Teks Bacaan:
______________________________

KONSEKUENSI
SYAHADAT LAA ILAAHA ILLALLAH
Pembahasan ini sangat penting
karena ia merupakan konsekuensi dari syahadat “Laa Ilaaha Illallah”.
Karena yang menyatakan Laa Ilaha
Illallah bukan hanya di mulut.
Rasulullah Shallallahu ‘alaihi
wasallam bersabda: “Man qaala Laa Ilaha Illallah hal min qalbihi”
tidak dikatakan “man qaala Laa Ilaha Illallah dahalal jannah” karena Laa
Ilaha Illallah itu bukan intaqu billisan faqad” tapi “ittiqadu
fidhdhamir. Pengamalan dalam bentuk
syariat dan manhaj al haya. Di sini disebutkan “di antara”, jadi tidak
disebutkan “semuanya”. Jadi, jika seseorang mengucapkan Laa Ilaha Illallah maka
dituntut untuk memenuhi hal ini, jika tidak maka ada penyimpangan dari
pemahamannya terhadap Laa Ilaha Illallah dan inilah yang perlu kita luruskan di
tengah-tengah kaum muslimin.
Beberapa konsekuensi
syahadat “ Laa ilaaha illallah” :
1.
At Ta’ah
(QS. 5 : 7),
Ketika kita
menyatakan Laa Ilaha Illallah berarti konsekuensinya kita harus memberikan
loyalitas mutlak, ketaatan mutlak kepada Allah. Berarti kita mengikrarkan bahwa
ketaatan kita hanya ditujukan kepada Allah dan hanya karena Allah. Kita
ibaratnya seperti prajurit di hadapan komandannya, yang selalu siap bahkan
lebih daripada itu.
2.
Tunduk dan patuh
QS. Al Baqarah : 116 , QS. Al An’am : 56
Ketika kita
mengucapkan Laa Ilaha Illallah berarti kita mengikrarkan bahwa ketundukan kita
hanya ditujukan kepada Allah semata.
3.
Raja’(Harap)
QS. Alam Nasyrah : 8,
QS. At-Taubah : 18
Tidak ada yang
kita harapkan kecuali Allah . Orang yang memahami makna Laa Ilaha Illallah
adalah orang yang paling ikhlasdalam beribadah kepada Allah
4.
Khauf (takut)
QS. Al Baqarah : 40, Ali Imran: 175
Takut yang hanya boleh ditujukan kepada Allah adalah takut ta’abbudi, yaitu
takut karena Kemaha Besaran Dzat-Nya.
5.
Tawakkal
QS. Al Mumtahanah : 4, Al Maidah:23. At
Thalaq : 3
Rasulullah bersabda : ”Seandainya kalian bertawakkal
kepada Allah dengan sesungguhnya, niscaya Allah akan membeerikan rezeki kepada
kalian sebagaimana yang engkau butuhkan, bagaikan burung yang keluar tiap pagi
dalam keadaan lapar dan pulang dalam keadaan perut yang buncit karena kenyang”.

______________________________

Data yang Disediakan:
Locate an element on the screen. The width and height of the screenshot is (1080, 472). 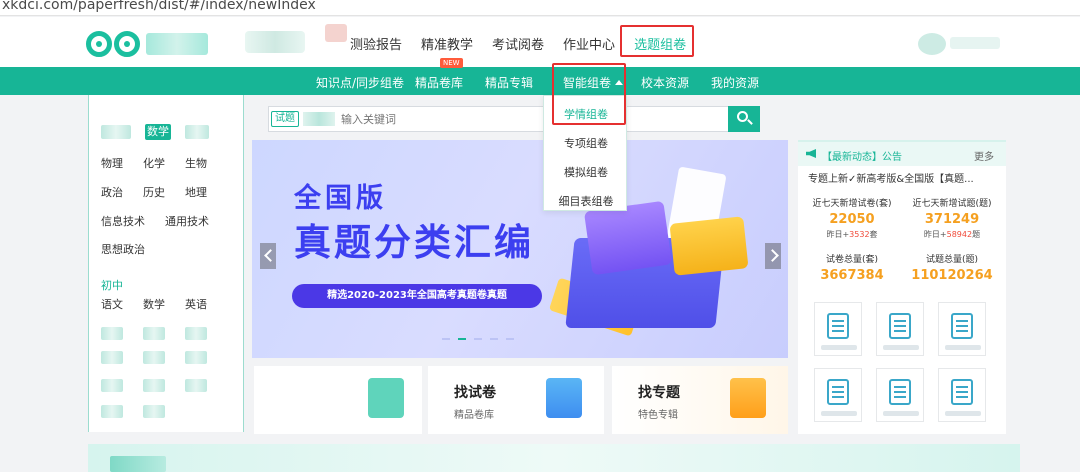
search-type-blurred is located at coordinates (319, 119).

______________________________

Terapkan Isi Bacaan:
a - Jawab pertanyaan berikut berdasarkan teks tentang konsekuensi syahadat.
(i) Pada bagian At Ta'ah, kita diibaratkan seperti apa?
(ii) Apa nama takut yang hanya boleh ditujukan kepada Allah?
(iii) Dalam sabda tentang tawakkal, dalam keadaan apa burung itu pulang?
b - Tulis ulang bagian teks tentang konsekuensi syahadat yang dimulai dari "Rasulullah Shallallahu ‘alaihi" dan berakhir pada "tengah-tengah kaum muslimin.". Ganti "kaum muslimin" dengan "umat Islam".

Jawaban Setiap Tugas:
a -
(i) Seperti prajurit di hadapan komandannya, yang selalu siap bahkan lebih daripada itu.
(ii) Takut ta'abbudi, yaitu takut karena Kemaha Besaran Dzat-Nya.
(iii) Dalam keadaan perut yang buncit karena kenyang.

b -
Rasulullah Shallallahu ‘alaihi
wasallam bersabda: “Man qaala Laa Ilaha Illallah hal min qalbihi”
tidak dikatakan “man qaala Laa Ilaha Illallah dahalal jannah” karena Laa
Ilaha Illallah itu bukan intaqu billisan faqad” tapi “ittiqadu
fidhdhamir. Pengamalan dalam bentuk
syariat dan manhaj al haya. Di sini disebutkan “di antara”, jadi tidak
disebutkan “semuanya”. Jadi, jika seseorang mengucapkan Laa Ilaha Illallah maka
dituntut untuk memenuhi hal ini, jika tidak maka ada penyimpangan dari
pemahamannya terhadap Laa Ilaha Illallah dan inilah yang perlu kita luruskan di
tengah-tengah umat Islam.